Monday, August 28, 2006

God-given morality

Martin Wagner had the bright idea of creating a new atheist blog that will include, as members, all current and former hosts and cohosts for The Atheist Experience. Set your bookmarks and your feed readers to check it out. So far there are four members, but only Martin contributed any original posts.

I decided to make my mark by adapting an email exchange I've been involved in. You can read the resulting post here.

I don't want to redirect too many of my original thoughts to some other blog, so I'll still update this blog about as often as I did already. However, when I have a juicy topic for the TV show, I'll try to make an effort to post some discussion there and link it from here.

Friday, August 18, 2006

Here we go again

Sitting in my Distributed Systems class today. Pretty interesting so far... to me, not many of you. :) I actually like sitting in a classroom much more than sitting around reading stuff at home, which is what I had to do this summer.

I also did something pretty insane... I auditioned for Chorus Austin last weekend and got in easily. Tenors are always in extremely short supply that they were extremely excited to see me, so now I'm committed to rehearsals every Monday night is, as well as several extra rehearsals and some performances in November. I hope I'm not making a mistake, because I was already juggling school, work, family, and my video game habits. Now I've just got something new in the mix, but this is something I would consider a recreational activity, which hopefully won't require TOO much time outside of rehearsals.

The music is all very religious in nature. First we're doing Bach's B-Minor Mass, then Handel's Messiah around Christmas. You might think that, as an atheist, this would bother me, but it doesn't. I love Baroque music, especially Bach and Handel, and I recognize that religion was a big patron of the arts at that time.

Since so much art is religiously based, I think I've come up with a good topic for my next appearance on "The Atheist Experience." I'm going to talk about religion in schools. There are ways in which we DO consider it acceptable to teach about religion on government money, and I'd like to explore those particulars. That will include some discussion of religion in art, history, and philosophy, as well as non-organized school prayer.

Friday, August 04, 2006

Papers from Spring 2006

Some time ago, I said that I intended to post the final projects I did for my first semester in grad school. I posted them, but forgot to link them. Here they are:

Implementing Natural Language (Software Validation and Verification), written with Kevin Driver, Louis Helm, and Oswin Housty.

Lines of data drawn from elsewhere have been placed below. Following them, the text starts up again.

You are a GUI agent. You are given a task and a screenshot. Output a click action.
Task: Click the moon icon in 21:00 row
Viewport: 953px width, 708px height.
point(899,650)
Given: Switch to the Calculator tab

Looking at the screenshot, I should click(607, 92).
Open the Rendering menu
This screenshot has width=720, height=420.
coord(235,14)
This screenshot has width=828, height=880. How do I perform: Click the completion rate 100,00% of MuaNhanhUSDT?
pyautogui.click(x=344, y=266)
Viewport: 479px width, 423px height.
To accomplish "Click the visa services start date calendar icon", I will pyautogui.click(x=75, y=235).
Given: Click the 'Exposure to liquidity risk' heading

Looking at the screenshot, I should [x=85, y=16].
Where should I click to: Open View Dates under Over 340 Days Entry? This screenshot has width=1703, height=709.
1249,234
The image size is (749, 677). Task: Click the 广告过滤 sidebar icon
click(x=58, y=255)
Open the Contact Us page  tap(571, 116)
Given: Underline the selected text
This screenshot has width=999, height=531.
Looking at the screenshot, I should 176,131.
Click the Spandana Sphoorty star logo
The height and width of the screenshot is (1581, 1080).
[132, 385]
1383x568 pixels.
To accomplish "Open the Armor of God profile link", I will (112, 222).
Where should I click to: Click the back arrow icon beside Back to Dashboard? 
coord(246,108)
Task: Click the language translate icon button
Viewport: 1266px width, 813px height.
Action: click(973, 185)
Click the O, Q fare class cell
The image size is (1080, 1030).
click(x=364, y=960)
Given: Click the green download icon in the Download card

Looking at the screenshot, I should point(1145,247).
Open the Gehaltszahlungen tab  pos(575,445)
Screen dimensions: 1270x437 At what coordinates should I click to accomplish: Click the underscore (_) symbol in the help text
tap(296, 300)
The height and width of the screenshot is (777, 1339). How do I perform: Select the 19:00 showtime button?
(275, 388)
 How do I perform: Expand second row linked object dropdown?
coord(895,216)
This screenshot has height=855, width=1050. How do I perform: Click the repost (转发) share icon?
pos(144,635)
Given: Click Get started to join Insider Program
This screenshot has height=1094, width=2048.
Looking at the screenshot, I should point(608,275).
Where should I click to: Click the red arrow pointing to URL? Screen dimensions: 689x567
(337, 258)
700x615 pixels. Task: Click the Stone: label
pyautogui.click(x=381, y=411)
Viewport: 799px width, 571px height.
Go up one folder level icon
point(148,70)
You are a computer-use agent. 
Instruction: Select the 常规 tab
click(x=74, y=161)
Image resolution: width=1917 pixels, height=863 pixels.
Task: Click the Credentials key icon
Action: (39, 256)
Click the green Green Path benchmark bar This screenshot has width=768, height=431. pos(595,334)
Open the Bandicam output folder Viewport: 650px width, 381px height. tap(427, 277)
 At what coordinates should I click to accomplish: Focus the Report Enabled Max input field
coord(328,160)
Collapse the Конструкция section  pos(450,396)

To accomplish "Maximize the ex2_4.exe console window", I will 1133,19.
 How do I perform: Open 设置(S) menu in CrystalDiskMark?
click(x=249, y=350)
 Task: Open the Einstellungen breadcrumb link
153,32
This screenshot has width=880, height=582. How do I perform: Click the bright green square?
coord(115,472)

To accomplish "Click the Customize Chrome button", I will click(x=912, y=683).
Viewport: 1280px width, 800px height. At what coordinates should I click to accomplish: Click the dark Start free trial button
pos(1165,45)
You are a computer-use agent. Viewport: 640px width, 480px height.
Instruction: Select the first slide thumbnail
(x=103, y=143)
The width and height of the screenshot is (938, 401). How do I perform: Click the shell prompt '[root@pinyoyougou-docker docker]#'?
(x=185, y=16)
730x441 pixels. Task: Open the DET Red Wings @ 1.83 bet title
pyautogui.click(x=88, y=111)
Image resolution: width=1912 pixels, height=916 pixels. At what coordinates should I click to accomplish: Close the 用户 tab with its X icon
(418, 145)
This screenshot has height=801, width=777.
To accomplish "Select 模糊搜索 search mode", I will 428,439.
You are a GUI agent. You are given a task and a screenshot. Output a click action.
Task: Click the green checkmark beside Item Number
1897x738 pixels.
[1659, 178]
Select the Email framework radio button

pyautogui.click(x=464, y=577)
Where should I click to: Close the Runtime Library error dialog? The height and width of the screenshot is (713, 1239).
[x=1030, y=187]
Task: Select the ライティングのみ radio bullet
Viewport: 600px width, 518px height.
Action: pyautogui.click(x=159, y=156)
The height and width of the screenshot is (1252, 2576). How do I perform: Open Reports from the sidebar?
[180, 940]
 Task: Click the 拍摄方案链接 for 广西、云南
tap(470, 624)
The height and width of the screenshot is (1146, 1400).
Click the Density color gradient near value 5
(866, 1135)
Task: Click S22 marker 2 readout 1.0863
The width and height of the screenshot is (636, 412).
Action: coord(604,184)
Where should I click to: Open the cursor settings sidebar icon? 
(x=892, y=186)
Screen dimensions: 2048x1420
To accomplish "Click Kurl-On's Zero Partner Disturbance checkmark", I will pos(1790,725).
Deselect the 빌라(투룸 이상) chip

Guns and Crime (Data Mining), written with Chip Killmar

I can imagine very few people who would find these papers a thrilling read, but you might like to know what I was so busy with through the months of April and May. And they did help me get my A's in the class.

Speaking of which, it's not official yet, but early feedback indicates I almost definitely have another A for my latest class (The Practice of Programming).

Starting in two weeks, I will be taking two new classes: Wireless Computing, and Distributed Systems.

Sunday, July 30, 2006

Iron Chariots

If you haven't heard about it already, please go take a look at my new counter-apologetics site, Iron Chariots. Iron Chariots is an atheist wiki, meaning it is a resource that anyone can edit once they have a membership. We've announced it on The Non-Prophets, and I posted a link on the atheist board at The Motley Fool. So far the site is off to a great start, with 17 editing members and 134 pages of content. We need more! Browse the wiki and become a contributor today.

Saturday, July 29, 2006

30 Days

Morgan Spurlock's TV show, 30 Days, has just started its second season. On an upcoming episode, airing August 9 at 10 PM on the FX channel, an atheist will move in with a Christian family for 30 days.

I actually heard about this episode last year through the ACA and sent an audition tape, but didn't get the part. They wanted an atheist to go live with a Christian family for 30 days. The money sounded pretty good. However -- and here's my sour grapes rationale -- it would also have been my first semester of college, so I don't know how difficult it would have been for me to keep up with my first couple of months of classes.

I know atheists are probably feeling burned by reality TV after the Infidel Guy episode of WifeSwap, but I got a pretty good vibe from the producers of this show. I did, however, question their motive in having an atheist live with a Christian family rather than the other way around. It seemed to me from the episode I watched on the DVD they sent (a straight, uptight Christian lived with a gay San Franciscan for 30 days) that the show usually puts "normal" people in unusual living arrangements.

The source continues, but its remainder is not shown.